Flow Cytometry Core
The Rhode Island Hospital Stem Cells and Aging (SCA) COBRE Flow Cytometry Core function is to provide high quality, cost effective, state-of-the art flow cytometry and multiparameter cell sorting instrumentation and associated expertise and services to all investigators in the SCA COBRE and to the general research community in Rhode Island.
COBRE Flow Cytometry Core Staff and Services
The core is staffed by Mark Dooner.
Mark Dooner directs and manages the core and serves as operator for the BD Biosciences Influx cell sorter and LSRII. An advisor is available to the investigators in experimental design and data interpretation.

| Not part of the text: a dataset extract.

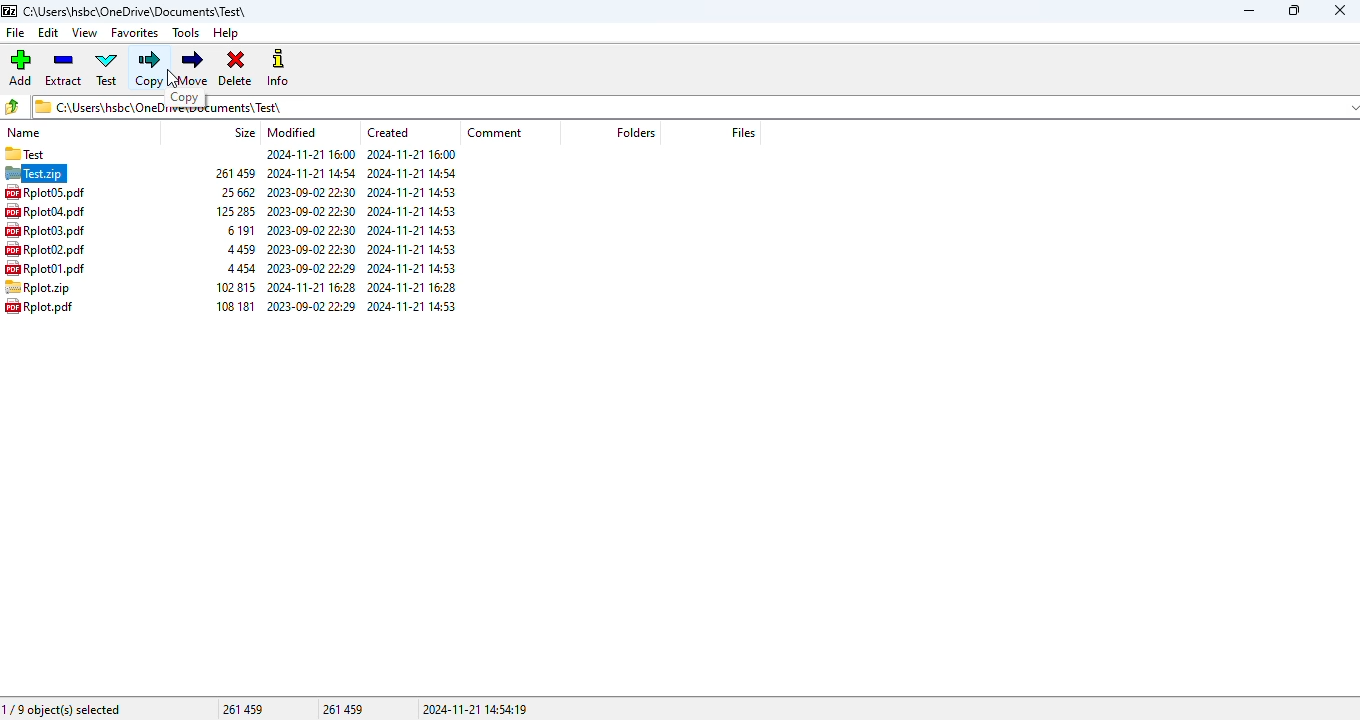  What do you see at coordinates (311, 230) in the screenshot?
I see `modified date & time` at bounding box center [311, 230].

The core has had experience with a variety of different flow cytometry applications and protocols and will work with both experienced and novice investigators to help plan and execute successful flow cytometry experiments.
The Rhode Island Flow Cytometry Facility is in the Coro West Building, 5th Floor, Suite 5.08A, One Hoppin Street, Providence.
|Instrument or Service||Price|
|LSRII assisted or outside users||$65/hour|
|Influx cell sorting||$75/hour|
|Training (LSRII) 1 hour||$50|
Facility Oversight and Contact Information
All first-time users must contact Mark Dooner to discuss their project and to set up a user account. Every effort will be made to accommodate sorting requests in a timely manner. Booking in advance is recommended.
Please note SCA COBRE projects and pilot projects will be given priority.
Mark Dooner, COBRE Flow Cytometry Core, Rhode Island Hospital
Flow Cytometry Core Equipment
BD Biosciences Influx Cell Sorter
- Five laser system (355nm, 405nm, 488nm, 561nm and 638nm) for simultaneous detection of up to 14 parameters.
- Sorts up to 4 different cell populations.
- Capable of single cell deposition into many different sized culture plates (96 or 384 well plates, etc).
- Equipped with a small particle objective for FSC size determination down to 0.5 µm.
- Enclosed in a biosafety hood.
The sorter separates particles on the detection of fluorescent markers on particles such as cells, chromosomes, bacteria or nuclei.
Then the collected cells are suitable for downstream analysis either in molecular applications like protein assays and PCR, or used in viable assays such as tissue culture or injected into in vivo models.
Generated data may also be used to determine percentages of interrogated populations. The sorter can separate populations into tubes (1.5ml, 4ml, 15ml, 50ml), multi-well plates (6, 24, 48, 96, 384), or directly onto microscope slides.
Nanosight Nanoparticle Counter
- Examines size, size distribution and concentration.
- Fluorescent adapter for extracellular vesicles (EVs) surface receptor studies.
- Able to control for microvesicle number in experiments, and possibly identify subpopulations of EVs based on surface receptors
- Particles are illuminated using a laser through a prism, and light scatter is captured on a CCD camera.
- Nanoparticle tracking analysis (NTA) – direct and real-time visualization and analysis of nanoparticles in liquids, and calculate the size, size distribution and concentration of the particles. Brownian motion of nanoparticles is analyzed using the Stokes-Einstein equation.
BD Biosciences LSRII Analyzer/Flow Cytometer
- Digital, 4 laser (355nm, 405nm, 488nm and 635nm) flow cytometric analysis system with 10 fluorescent channels plus 2 scatter channels.
- BD FACSDiva software with digital compensation and ModFit software for cell cycle analysis.